Peroxynitrite inhibits the expression of G(i)alpha protein and adenylyl cyclase signaling in vascular smooth muscle cells.

These results suggest that ONOO(-) decreased the expression of G(i) proteins and associated functions in VSMC [vascular smooth muscle cells] through a cGMP-independent mechanism and may involve the MAP kinase signaling pathway.

Although somewhat oddly to me, this does not seem to affect protein kinase A activity. Nor does it seem to affect cyclic-AMP/protein kinase A regulation of NMDA receptors.
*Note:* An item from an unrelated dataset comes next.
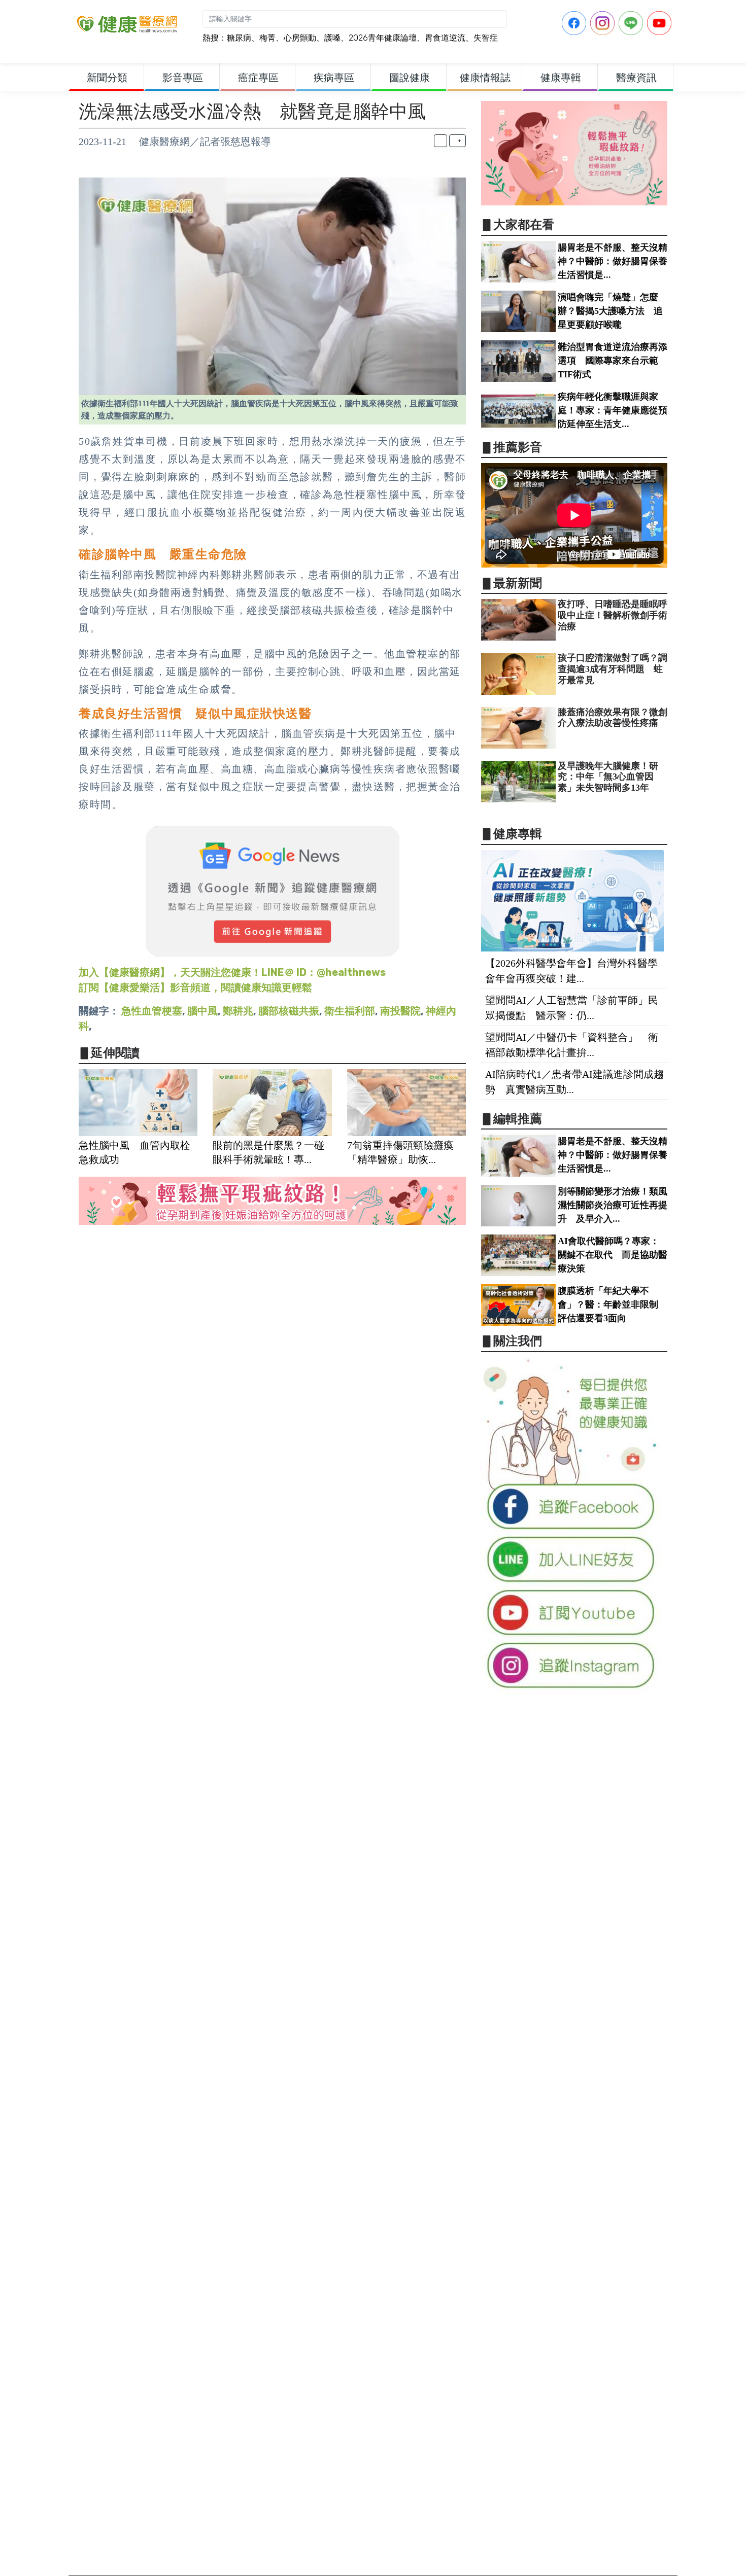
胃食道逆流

Impaired G-protein-stimulated adenylyl cyclase activity in Alzheimer's disease brain is not accompanied by reduced cyclic-AMP-dependent protein kinase A activity.

 

This study may be critical:

Signal Transduction Mechanisms in Alzheimer's Disease (199

Recent years have seen the publication of many studies describing the integrity of various compounds of the "classical" G-protein-mediated phosphatidylinositol hydrolysis and adenylyl cyclase signal transduction pathways in Alzheimer's disease postmortem brains.  Such disturbances have been proposed to both limit the successful outcomes of neurotransmitter replacement strategies in Alzheimer's disease and to contribute to disease pathogenesis by altering calcium homeostasis, processing of the Beta-amyloid precursor protein, and the state of tau phosphorylation.


Serenoa
Posted: Monday, January 9, 2017 3:57 PM
Joined: 4/24/2012
Posts: 484


An external file that holds a picture, illustration, etc.
Object name is BMB-47-369-g0001.jpg
Serenoa
Posted: Monday, January 9, 2017 4:00 PM
Joined: 4/24/2012
Posts: 484


The above figure is from:

Neuroprotective roles of pituitary adenylate cyclase-activating polypeptide in neurodegenerative diseases

"In most studies, the neurotrophic and neuroprotective actions of PACAP occur through the activation of the cAMP-protein kinase A (PKA) pathway. Additionally, PACAP can influence the mitogen activated protein kinase (MAPK) pathway. A direct protective effect of PACAP on neurons is often accompanied by the inhibition of caspase-3, a key apoptotic enzyme. Induction of transcriptional target gene expression, such as BDNF, mediates the neuroprotective action of PACAP in rat cortical neurons. In some cases, PACAP inhibits the expression of proapoptotic factors, such as Bcl-2-associated X protein (Bax), and activates the phosphatidylinositol 3'-OH kinase (PI3K) pathway(Fig. 1)."

 

 


Serenoa
Posted: Monday, January 9, 2017 5:54 PM
Joined: 4/24/2012
Posts: 484


Another clue. From Wikipedia:

"Glucagon like protein 1 receptor (GLP1R) is known to be expressed in pancreatic beta cells. Activated GLP1R stimulates the adenylyl cyclase pathway which results in increased insulin synthesis and release of insulin.[12] Consequently, GLP1R has been a target for developing drugs usually referred to as GLP1R agonists to treat diabetes.[13]

GLP1R is also expressed in the brain where it is involved in the control of appetite.[14] Furthermore, mice which over express GLP1R display improved memory and learning.[15]